__WORK REQUEST__.
The job is to output each record again, character for character.

Stored data:
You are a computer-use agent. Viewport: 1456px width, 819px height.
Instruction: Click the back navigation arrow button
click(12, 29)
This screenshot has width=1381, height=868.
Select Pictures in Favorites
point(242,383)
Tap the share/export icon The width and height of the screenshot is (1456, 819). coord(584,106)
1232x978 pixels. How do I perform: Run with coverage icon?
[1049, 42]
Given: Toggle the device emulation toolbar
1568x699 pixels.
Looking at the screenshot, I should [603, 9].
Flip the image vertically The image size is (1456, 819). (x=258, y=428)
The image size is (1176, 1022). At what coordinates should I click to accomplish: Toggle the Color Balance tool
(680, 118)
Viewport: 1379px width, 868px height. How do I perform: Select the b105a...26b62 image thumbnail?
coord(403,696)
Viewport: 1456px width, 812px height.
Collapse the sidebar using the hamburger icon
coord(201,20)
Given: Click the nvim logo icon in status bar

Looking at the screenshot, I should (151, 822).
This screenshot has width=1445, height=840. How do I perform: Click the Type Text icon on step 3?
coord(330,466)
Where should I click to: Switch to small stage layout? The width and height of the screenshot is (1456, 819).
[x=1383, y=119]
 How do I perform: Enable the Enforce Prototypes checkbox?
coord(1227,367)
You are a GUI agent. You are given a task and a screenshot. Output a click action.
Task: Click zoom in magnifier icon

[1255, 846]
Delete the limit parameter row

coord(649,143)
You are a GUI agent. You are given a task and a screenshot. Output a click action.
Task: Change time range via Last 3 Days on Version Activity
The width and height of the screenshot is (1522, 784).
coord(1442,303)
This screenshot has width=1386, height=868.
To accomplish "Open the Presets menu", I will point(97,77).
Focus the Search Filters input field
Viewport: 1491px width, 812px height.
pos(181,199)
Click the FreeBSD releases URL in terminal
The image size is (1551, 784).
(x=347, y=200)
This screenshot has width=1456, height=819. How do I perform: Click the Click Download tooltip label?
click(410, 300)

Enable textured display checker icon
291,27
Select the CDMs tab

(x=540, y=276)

__WRITTEN ANSWER__.
You are a computer-use agent. Viewport: 1456px width, 819px height.
Instruction: Click the back navigation arrow button
click(12, 29)
This screenshot has width=1381, height=868.
Select Pictures in Favorites
point(242,383)
Tap the share/export icon The width and height of the screenshot is (1456, 819). coord(584,106)
1232x978 pixels. How do I perform: Run with coverage icon?
[1049, 42]
Given: Toggle the device emulation toolbar
1568x699 pixels.
Looking at the screenshot, I should [603, 9].
Flip the image vertically The image size is (1456, 819). (x=258, y=428)
The image size is (1176, 1022). At what coordinates should I click to accomplish: Toggle the Color Balance tool
(680, 118)
Viewport: 1379px width, 868px height. How do I perform: Select the b105a...26b62 image thumbnail?
coord(403,696)
Viewport: 1456px width, 812px height.
Collapse the sidebar using the hamburger icon
coord(201,20)
Given: Click the nvim logo icon in status bar

Looking at the screenshot, I should (151, 822).
This screenshot has width=1445, height=840. How do I perform: Click the Type Text icon on step 3?
coord(330,466)
Where should I click to: Switch to small stage layout? The width and height of the screenshot is (1456, 819).
[x=1383, y=119]
 How do I perform: Enable the Enforce Prototypes checkbox?
coord(1227,367)
You are a GUI agent. You are given a task and a screenshot. Output a click action.
Task: Click zoom in magnifier icon

[1255, 846]
Delete the limit parameter row

coord(649,143)
You are a GUI agent. You are given a task and a screenshot. Output a click action.
Task: Change time range via Last 3 Days on Version Activity
The width and height of the screenshot is (1522, 784).
coord(1442,303)
This screenshot has width=1386, height=868.
To accomplish "Open the Presets menu", I will point(97,77).
Focus the Search Filters input field
Viewport: 1491px width, 812px height.
pos(181,199)
Click the FreeBSD releases URL in terminal
The image size is (1551, 784).
(x=347, y=200)
This screenshot has width=1456, height=819. How do I perform: Click the Click Download tooltip label?
click(410, 300)

Enable textured display checker icon
291,27
Select the CDMs tab

(x=540, y=276)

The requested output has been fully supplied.